I wanted to put this grinder in my dump trailer so I can put grindings in when I have too. What do you figure re sale is on the rayco trailer it is coming with? It is built real well and is in real good shape, but I am pretty sure I am going to try to sell it.


----------



## Topbuilder (May 21, 2016)

No idea on the trailer. Seems like it might be handy on quick jobs.


----------



## outdoorsman0490 (May 21, 2016)

Hey top,

Are all your green teeth pockets angled. On tree stuff they have 2 setups for this machine, one has 6 straight pockets, one has 4. What's your setup


----------



## pajeepman (May 21, 2016)

Trailer is really nice, quick on quick off easy to maneuver, it is just heavy as hell for such a small trailer. Thats not a bad this, means it should last and not fall apart.

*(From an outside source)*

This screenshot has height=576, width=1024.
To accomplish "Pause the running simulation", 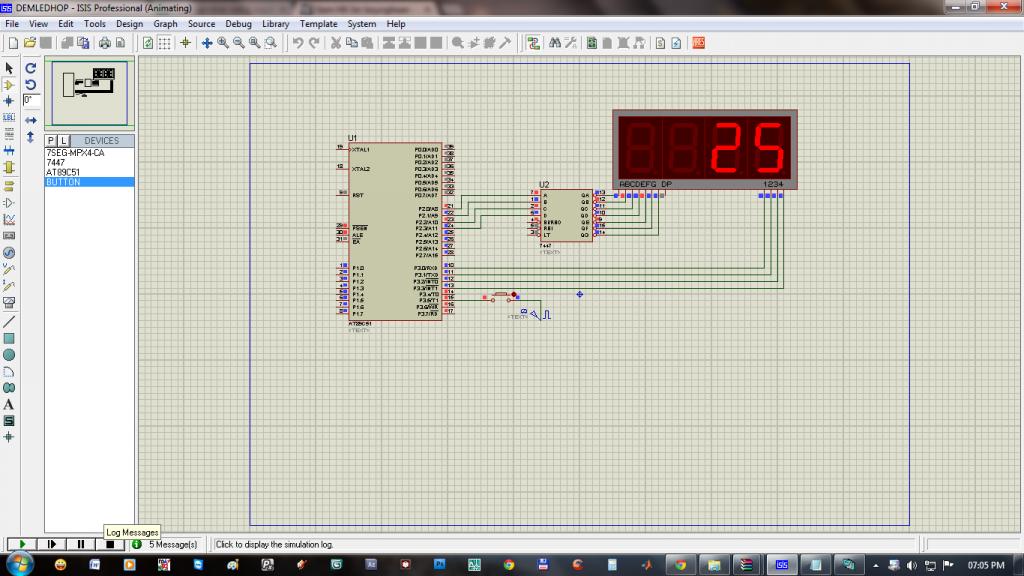I will pos(81,544).

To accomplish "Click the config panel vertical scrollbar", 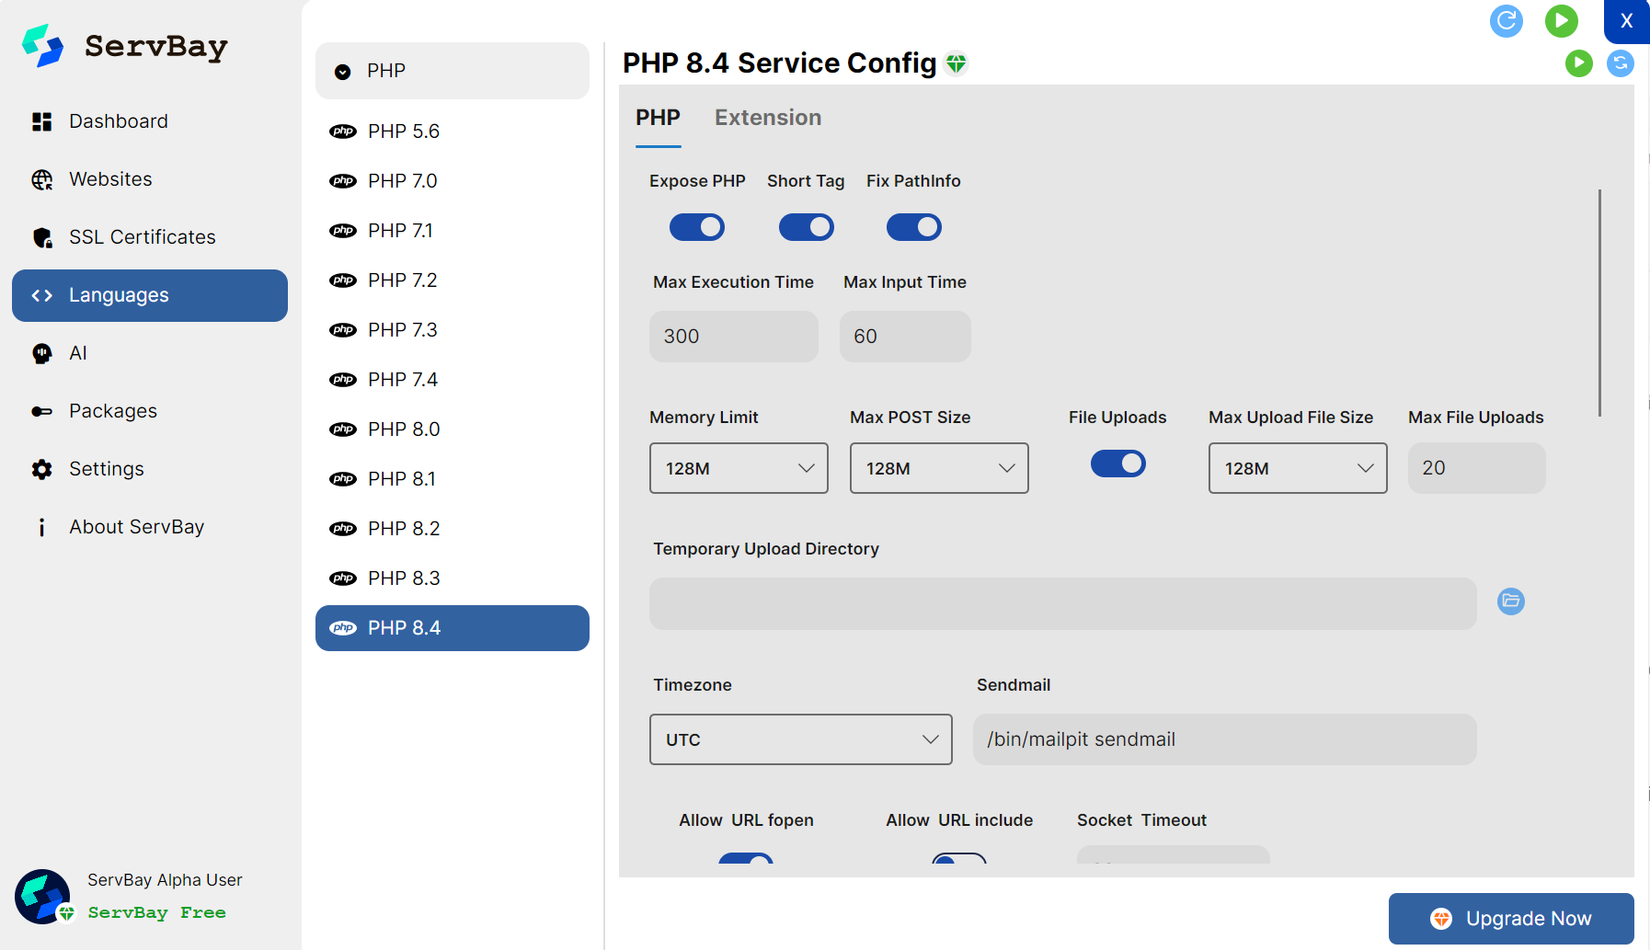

Sent from my SM-J320P using Tapatalk


----------



## Topbuilder (May 22, 2016)

outdoorsman0490 said:


> Hey top,
> 
> Are all your green teeth pockets angled. On tree stuff they have 2 setups for this machine, one has 6 straight pockets, one has 4. What's your setup


I'm running 6 straights in the lead position. the reverse pockets wont work on a 1 1/2" wheel. 1100s... they will recommend 900s . Don't know what to tell you there. Been running 11oos with no problems on this Super and the RG 50.


----------



## outdoorsman0490 (May 22, 2016)

Ok


----------



## Topbuilder (May 22, 2016)

I think the machine set ups for 1100 series machines on Tree Stuff's site are listed in error. They show spacers and nuts. I'm not aware of a 1100 series tooth that uses a spacer.


----------



## outdoorsman0490 (May 22, 2016)

Why do you use the 1100 verse the 900, won't the smaller tooth cut faster than a larger tooth if all other factors are constant?


----------



## Topbuilder (May 23, 2016)

If that were true there would be no need for the larger tooth. I think the goal is to use the largest carbide surface your horse power will support. Up until a couple years ago, the break between the 900 series and 100 series was at 50 -60 HP range. Now the line has been moved to the 90 -100 HP. I'm sure there is a very good reason for it somewhere. I hope it is not because the margins are better on the smaller tooth and pockets. It may be because the average operator does not maintain a sharp edge, bogging the machine down? At any rate, my machines (RG50,RG66, RG1642) were all running 1100s when I bought them. It's what I'm used to. I have close to 200 teeth and a inventory of pockets... 
I'm not trying to influence your decision, only telling you why there are so many people not running 900s and that in _MY_ area with the stumps that I run across day to day, the Super will handle 1100s.


----------



## island edge (May 24, 2016)

So how does the the super (66) compare to the standard 50 in power? Those of u that own both.. Will the extra 15hp make the difference?


----------



## Topbuilder (May 24, 2016)

A world of difference. I think the RG50 is 48 HP. So you are looking at a gain of 18 HP. But, you are going from a 3 cyl to a 4 cyl. A MUCH smoother and quieter machine. Less vibration. 
You loose the vinyl overflow/bleed-off lines on the injectors. 
You go from a 20" cutter wheel to a 24", increasing from 18 to 24 pocket/teeth. 
One of the biggest gains is going from 2WD to 4WD. Huge advantage. Many, many jobs I have completed that would have been drive-bys with the 50 because of the 4DW. Sometimes you never get those jobs back, they go to the guy who can get it done. 
With the Super you gain a hydraulic blade. You now have the ability to move a mountain of chips. Ever have a tree service buck a tree and leave the rounds right where you need to be, then go to lunch? Backfilling is now a breeze. Ever sink an axle in the mud? The blade will lift the entire back of the machine out of the ground. 
In terms of actual horse power increase, you are only gaining 37%. (only!) But, when you consider the total package, the actual differences between the two machines in productivity, are much more. I have always told people that overall, the Super is twice the machine.


----------



## Topbuilder (May 25, 2016)

outdoorsman0490 said:


> Why do you use the 1100 verse the 900, won't the smaller tooth cut faster than a larger tooth if all other factors are constant?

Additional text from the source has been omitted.